Primary and secondary teachers from across the country will walk off the job on May 29, and encourage parents and members of the public to join them for a "day of action" concerning the future of education.
- Teachers reject latest Ministry of Education offers
- Secondary teachers invite primary colleagues to strike with them
- Underpaid teachers borrowing money from schools
In the last week, members of both teaching unions - NZEI Te Riu Roa and the Post Primary Teachers' Association (PPTA) - voted in secret ballots and online ballots to determine whether a strike would take place.
Primary principals also voted in favour of the May 29 strike.
Almost 50,000 teachers and principals will take part, making it the New Zealand education industry's biggest ever industrial action.

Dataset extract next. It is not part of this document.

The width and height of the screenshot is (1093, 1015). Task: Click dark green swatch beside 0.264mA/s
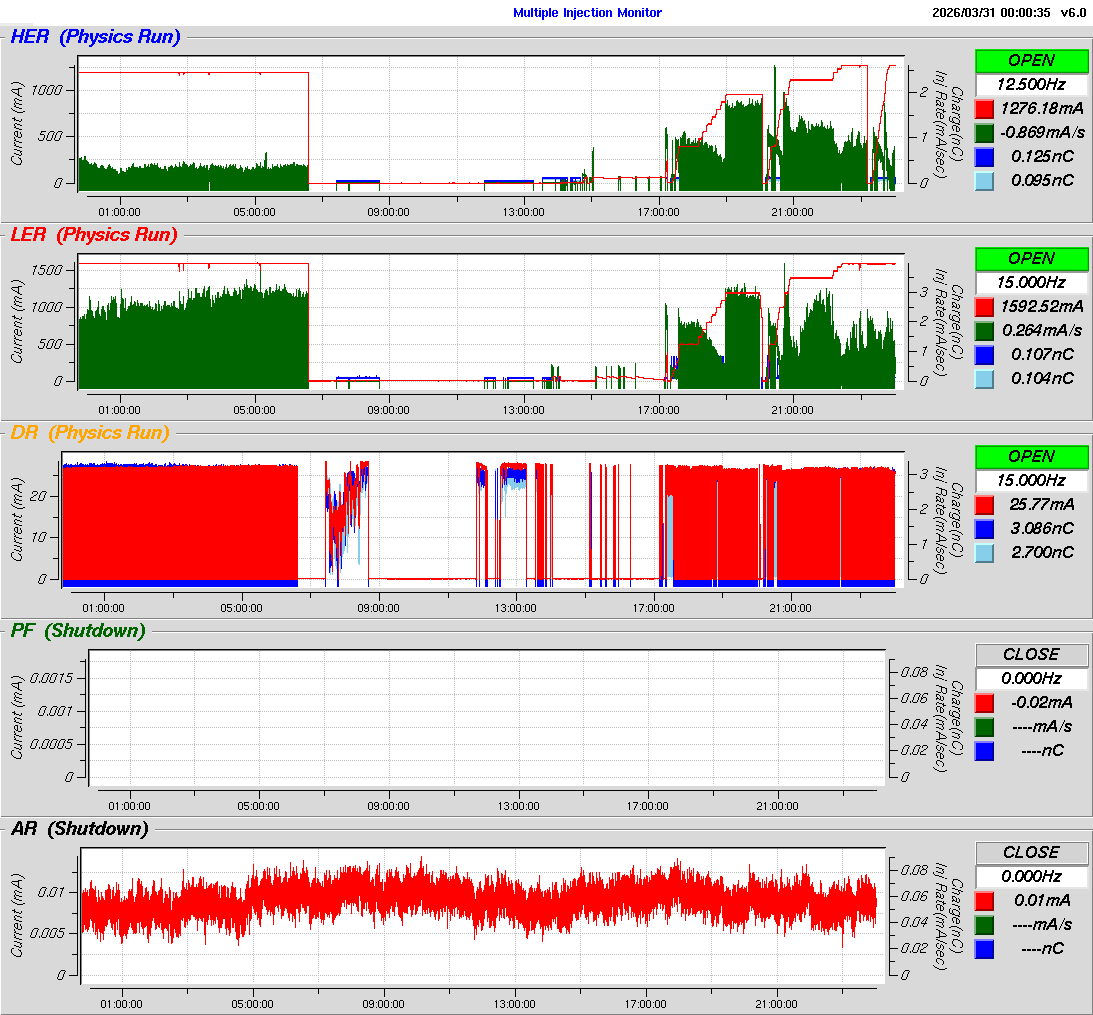click(x=985, y=330)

NZEI president Lynda Stuart says the day of action is intended to make it clear to the Government that urgent steps must be taken to fix the "education crisis".
"Teachers have spoken - they want the Government to find a solution, now. Our children cannot wait and neither can our teachers."
PPTA president Jack Boyle says it's "hugely disappointing" that negotiations with the Government have not worked, but teachers want a positive outcome for them and the country's children.
The Ministry of Education says it will apply for an "urgent return" to facilitated bargaining with both unions in an attempt to avoid the mega-strike.
"This strike action does not offer a solution," Secretary of Education Iona Holsted says. "Instead it will cause disruption to the learning of many thousands of children and young people, as well as causing significant inconvenience for parents and families. Those with primary-aged children have already had to manage through two previous strikes."
Holsted says the teaching workforce is "stable and growing", with more people training for, entering and staying in the profession.